Construction Journal Entry Week of 4/24/05

4/26-28/05 I went up to the property for 3 days: Tuesday through Thursday.

I arrived at noon. It was a warm 69 degrees. Since I had brought the wheelbarrow back with me I figured it would be a good time to use the old broken concrete someone had dumped in my driveway and build a couple dams on the creek. The creek eroded a pretty deep channel behind the trailer and I had dammed it up with branches which helped. The dam silted in and filled the channel, but the branches were starting to give way. I figured the concrete chunks would make a more permanent dam. I wheeled three wheelbarrows full of concrete over to the creek.

In the process of loading up the third one, Mary Jackson, the neighbor in the next property, drove up. It was the first time we had met. She was interested in my project so we went up and had a look at the building.

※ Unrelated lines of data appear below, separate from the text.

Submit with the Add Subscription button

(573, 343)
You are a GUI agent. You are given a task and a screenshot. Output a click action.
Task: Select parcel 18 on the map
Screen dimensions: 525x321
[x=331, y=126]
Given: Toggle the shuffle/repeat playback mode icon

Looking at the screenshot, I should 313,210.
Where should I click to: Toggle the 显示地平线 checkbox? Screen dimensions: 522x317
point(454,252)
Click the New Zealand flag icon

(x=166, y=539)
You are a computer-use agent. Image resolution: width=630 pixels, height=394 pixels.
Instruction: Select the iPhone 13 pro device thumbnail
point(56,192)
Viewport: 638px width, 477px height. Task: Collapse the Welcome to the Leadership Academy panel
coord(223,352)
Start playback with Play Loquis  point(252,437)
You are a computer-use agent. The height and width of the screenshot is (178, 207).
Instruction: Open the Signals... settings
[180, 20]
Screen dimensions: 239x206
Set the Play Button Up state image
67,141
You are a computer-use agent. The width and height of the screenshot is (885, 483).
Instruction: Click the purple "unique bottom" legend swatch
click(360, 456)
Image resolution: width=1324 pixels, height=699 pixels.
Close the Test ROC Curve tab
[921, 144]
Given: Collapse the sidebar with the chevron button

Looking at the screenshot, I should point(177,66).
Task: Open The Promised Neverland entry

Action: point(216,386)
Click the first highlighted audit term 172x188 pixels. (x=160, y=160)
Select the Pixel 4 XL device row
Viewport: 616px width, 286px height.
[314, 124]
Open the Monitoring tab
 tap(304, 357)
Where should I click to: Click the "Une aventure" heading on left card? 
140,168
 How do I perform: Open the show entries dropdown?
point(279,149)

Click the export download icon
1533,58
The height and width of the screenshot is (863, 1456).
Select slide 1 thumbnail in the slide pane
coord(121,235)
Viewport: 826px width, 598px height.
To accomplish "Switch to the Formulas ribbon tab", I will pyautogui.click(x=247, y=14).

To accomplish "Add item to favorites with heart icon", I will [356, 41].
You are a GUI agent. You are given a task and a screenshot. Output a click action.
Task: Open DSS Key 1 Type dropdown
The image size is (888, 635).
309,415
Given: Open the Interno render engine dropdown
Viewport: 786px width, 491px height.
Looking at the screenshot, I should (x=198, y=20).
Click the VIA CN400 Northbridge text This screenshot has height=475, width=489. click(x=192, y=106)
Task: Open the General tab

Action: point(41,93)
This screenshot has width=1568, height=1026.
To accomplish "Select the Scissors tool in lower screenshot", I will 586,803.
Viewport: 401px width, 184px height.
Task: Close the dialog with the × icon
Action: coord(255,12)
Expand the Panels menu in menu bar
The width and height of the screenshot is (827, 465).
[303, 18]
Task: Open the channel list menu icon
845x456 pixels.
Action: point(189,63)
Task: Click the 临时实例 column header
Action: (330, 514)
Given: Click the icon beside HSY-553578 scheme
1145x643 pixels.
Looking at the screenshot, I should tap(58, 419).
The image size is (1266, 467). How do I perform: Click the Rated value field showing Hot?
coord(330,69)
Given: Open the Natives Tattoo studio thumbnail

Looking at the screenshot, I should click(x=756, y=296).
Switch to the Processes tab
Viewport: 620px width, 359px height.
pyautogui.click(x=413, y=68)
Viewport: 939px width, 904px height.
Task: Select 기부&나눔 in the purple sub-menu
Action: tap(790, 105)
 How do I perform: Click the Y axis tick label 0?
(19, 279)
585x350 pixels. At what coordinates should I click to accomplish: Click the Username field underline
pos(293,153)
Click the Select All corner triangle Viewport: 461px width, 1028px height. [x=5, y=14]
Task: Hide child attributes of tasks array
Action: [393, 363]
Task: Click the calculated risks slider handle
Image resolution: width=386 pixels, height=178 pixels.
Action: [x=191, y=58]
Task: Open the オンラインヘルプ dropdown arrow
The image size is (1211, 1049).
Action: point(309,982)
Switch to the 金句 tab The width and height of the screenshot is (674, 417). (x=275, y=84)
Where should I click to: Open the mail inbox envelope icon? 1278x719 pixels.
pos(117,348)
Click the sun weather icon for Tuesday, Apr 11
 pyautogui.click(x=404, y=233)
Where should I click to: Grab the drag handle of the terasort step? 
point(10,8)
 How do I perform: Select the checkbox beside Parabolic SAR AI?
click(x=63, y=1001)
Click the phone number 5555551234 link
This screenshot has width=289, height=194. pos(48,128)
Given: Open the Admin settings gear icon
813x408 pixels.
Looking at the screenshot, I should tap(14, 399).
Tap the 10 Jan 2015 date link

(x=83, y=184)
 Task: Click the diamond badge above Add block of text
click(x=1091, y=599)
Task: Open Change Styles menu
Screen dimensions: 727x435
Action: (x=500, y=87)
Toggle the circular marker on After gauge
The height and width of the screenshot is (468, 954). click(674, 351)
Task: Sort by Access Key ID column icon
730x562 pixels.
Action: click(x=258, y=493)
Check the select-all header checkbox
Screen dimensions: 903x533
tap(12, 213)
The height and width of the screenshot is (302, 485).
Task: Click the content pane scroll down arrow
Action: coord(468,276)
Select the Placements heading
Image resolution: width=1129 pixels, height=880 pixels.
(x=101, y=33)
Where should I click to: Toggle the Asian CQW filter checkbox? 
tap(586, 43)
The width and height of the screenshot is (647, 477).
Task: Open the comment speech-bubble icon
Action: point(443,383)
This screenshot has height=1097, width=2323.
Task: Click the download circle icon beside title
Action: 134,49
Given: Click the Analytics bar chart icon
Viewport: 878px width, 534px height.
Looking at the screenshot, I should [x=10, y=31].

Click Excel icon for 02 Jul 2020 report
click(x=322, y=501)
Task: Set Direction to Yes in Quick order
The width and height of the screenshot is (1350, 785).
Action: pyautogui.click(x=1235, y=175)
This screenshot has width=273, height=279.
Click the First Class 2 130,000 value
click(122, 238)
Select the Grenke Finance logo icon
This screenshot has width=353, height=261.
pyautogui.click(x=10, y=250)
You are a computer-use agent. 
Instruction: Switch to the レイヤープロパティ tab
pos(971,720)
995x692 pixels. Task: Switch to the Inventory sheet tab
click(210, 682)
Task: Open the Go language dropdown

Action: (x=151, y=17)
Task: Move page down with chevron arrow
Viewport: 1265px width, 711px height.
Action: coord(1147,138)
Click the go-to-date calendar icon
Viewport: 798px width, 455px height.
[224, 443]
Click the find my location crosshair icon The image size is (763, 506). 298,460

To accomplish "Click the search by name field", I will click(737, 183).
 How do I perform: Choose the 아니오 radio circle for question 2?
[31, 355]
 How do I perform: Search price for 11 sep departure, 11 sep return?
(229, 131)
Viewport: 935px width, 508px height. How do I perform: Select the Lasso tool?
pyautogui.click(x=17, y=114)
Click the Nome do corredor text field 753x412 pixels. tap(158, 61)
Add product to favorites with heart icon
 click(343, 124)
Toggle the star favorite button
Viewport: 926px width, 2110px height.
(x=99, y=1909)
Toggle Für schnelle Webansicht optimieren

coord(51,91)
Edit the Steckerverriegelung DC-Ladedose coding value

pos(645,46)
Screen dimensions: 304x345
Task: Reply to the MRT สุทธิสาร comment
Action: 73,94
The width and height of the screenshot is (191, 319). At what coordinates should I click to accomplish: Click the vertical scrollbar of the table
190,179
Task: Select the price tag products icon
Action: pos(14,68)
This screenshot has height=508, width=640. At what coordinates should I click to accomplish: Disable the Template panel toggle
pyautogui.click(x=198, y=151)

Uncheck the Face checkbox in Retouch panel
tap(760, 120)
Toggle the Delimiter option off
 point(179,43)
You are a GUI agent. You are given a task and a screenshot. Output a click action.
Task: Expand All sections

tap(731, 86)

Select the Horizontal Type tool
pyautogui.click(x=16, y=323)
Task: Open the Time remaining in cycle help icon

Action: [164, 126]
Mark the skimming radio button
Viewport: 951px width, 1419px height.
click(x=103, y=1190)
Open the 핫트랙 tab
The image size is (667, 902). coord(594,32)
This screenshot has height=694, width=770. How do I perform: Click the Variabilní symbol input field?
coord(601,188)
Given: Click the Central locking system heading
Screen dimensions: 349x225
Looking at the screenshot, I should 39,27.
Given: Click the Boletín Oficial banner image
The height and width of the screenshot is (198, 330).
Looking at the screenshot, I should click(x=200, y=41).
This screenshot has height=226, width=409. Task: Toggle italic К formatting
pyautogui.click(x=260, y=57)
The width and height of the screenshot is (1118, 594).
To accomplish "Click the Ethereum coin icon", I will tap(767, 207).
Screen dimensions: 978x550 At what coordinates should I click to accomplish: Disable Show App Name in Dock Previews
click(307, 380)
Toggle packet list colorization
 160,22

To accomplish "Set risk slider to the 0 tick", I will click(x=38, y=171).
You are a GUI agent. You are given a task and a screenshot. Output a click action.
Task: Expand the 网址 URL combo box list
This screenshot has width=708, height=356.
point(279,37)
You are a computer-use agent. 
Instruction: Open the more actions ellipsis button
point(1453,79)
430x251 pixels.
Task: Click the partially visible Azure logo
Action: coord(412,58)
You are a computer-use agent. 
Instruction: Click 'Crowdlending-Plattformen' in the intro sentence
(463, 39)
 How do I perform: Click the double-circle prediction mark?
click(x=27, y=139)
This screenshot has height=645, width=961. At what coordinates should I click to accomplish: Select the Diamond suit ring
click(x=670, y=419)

She told me that her family had owned the company that built the St. Louis Arch and the Mackinac Bridge. They have since sold the company.

After she left, I sanded the seven logs that were due for another coat of varnish. The temperature got up to 80 degrees by 3:00. When I quit for the day, I noticed that my telephone was not on my belt where it usually is. I figured it had dropped off somewhere. I figured it was probably down by the creek because there are a lot of low branches there where I was working. I went down there and sure enough, there was my phone floating face down in the creek. It had been there for about four hours.

I took the battery out and shook as much water out of it as I could. Then I tried it to see if it still worked. The lights came on and it would beep sometimes, but I couldn't get dial tone and the intercom didn't work. I figured I'd try again after it had dried out some more.

After dinner, I put the screens back in the windows in the trailer.

On Wednesday, I scraped and gouged the last three logs in the utility room and all the log stubs on the left of the utility room door. I also chamfered all the log ends butting against the door frame. I used a hammer and a 3/4" chisel which seems to be the best way to do it. When I finished, I swept up the chips and vacuumed the walls and floor. I was especially glad to clean up the chips because that will be the last of the chip mess for quite a while. Now that the weather is no longer freezing at night, I will switch from varnishing to chinking. I'll wait and varnish the loft when it starts freezing again in the fall.

On Thursday morning, the phone still didn't work. When I had talked to Ellen about it, she said she thinks it's toast. She is evidently right.

I went to work and scraped the glue bead from the southeast living room window. There was only a couple inches of it to scrape off. Then I mitered the molding for the small bedroom window. This window frame was the first one so far that wasn't square. I adjusted the miter cut to make up for it and the pieces fit real nice. You can see that the frame isn't quite square, but the molding looks good anyway. It's part of the charm. The bottom shim on that window was also sticking out a little so I had to trim away the back of the bottom piece of molding so it would fit snugly. That all took extra time. When I finished with the window, I varnished the entire northwest utility room wall. I left for home at 1:30.